Reinaldo José Quijada Cervoni (born November 21, 1959) is a Venezuelan engineer and politician. He was a candidate in the 2018 Venezuelan presidential election, in which he received 36,132 votes.

== Biography ==
He was born in Geneva, Switzerland, when his father Manuel Quijada was representative of Venezuela at the UN. He was born in the Venezuelan embassy in Switzerland.

== Politics ==
In February 1992, when Hugo Chávez's coup d'état was carried out against Carlos Andrés Pérez, he openly supported it. That same year, he founded with other fellow activists, the Patriotic Front, which supported socialist ideas within the nation. In 2008, he became a member of the PSUV. That same year he was a candidate for the governorship of Miranda State.
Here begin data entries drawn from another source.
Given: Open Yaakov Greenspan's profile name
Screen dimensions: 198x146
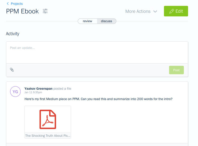Looking at the screenshot, I should pos(38,89).
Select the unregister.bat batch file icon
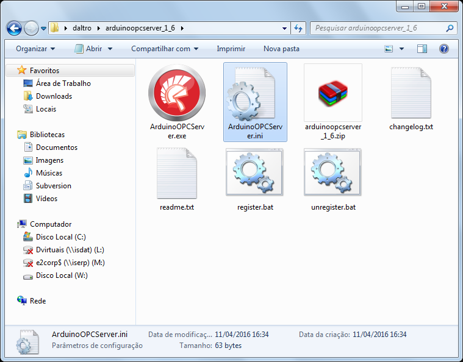463x362 pixels. tap(332, 172)
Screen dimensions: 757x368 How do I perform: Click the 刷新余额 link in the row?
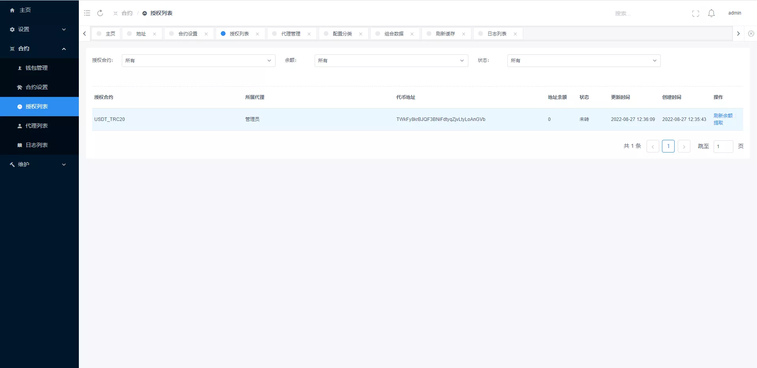coord(723,115)
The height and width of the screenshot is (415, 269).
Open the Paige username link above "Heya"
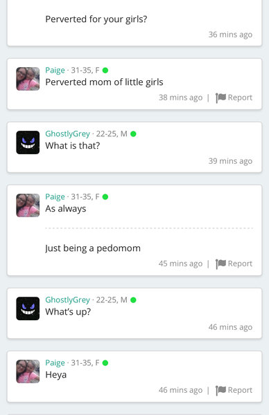55,363
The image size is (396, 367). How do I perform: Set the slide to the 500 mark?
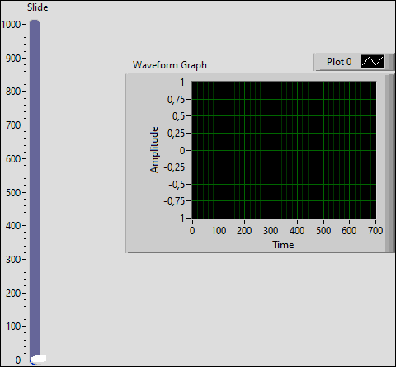click(x=35, y=193)
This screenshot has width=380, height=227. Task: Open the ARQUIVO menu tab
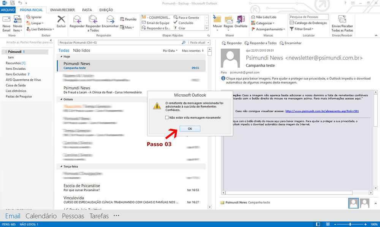7,10
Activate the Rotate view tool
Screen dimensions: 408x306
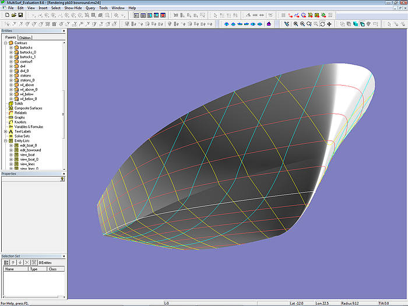(322, 24)
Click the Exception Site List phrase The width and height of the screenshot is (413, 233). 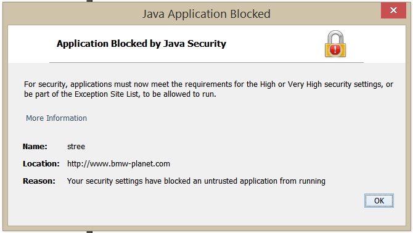click(107, 94)
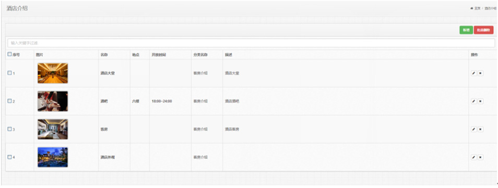Remove the 客房 row using X icon
The width and height of the screenshot is (498, 188).
coord(481,129)
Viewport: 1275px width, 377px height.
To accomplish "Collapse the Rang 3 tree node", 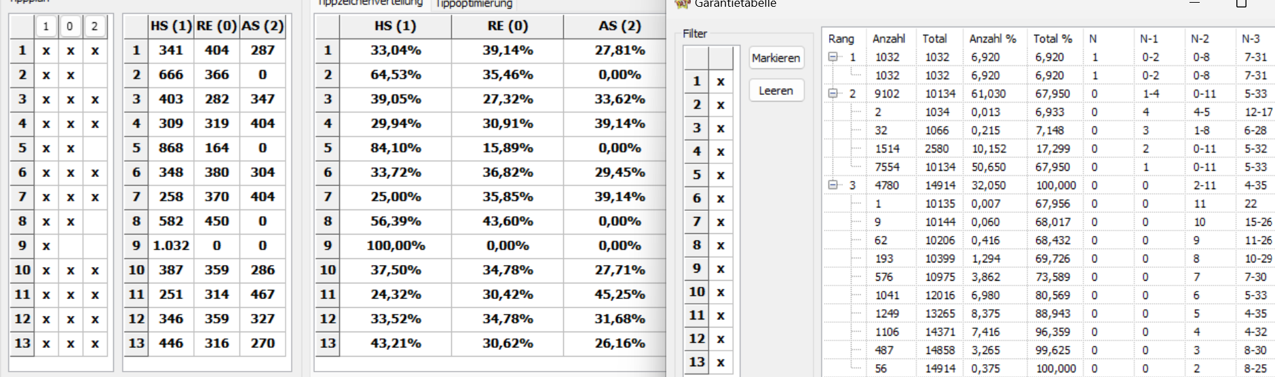I will point(833,185).
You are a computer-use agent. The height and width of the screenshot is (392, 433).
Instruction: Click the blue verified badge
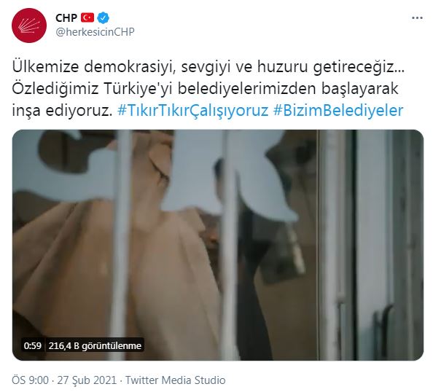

In 2013, after Chávez's death, the PSUV underwent a series of changes that led Quijada, together with other members of the People's Electoral Movement, to abandon the idea of participating in the government of Nicolás Maduro, and in 2015 he founded the UPP89 party.

On February 21, 2018, he announced his candidacy in the 2018 Venezuelan presidential election under his UPP89 party, with the main platform of the campaign being to support a revolutionary process that Nicolás Maduro had abandoned. The campaign was registered with Venezuela's National Electoral Council on February 27. He came in fourth place with 36,132 votes.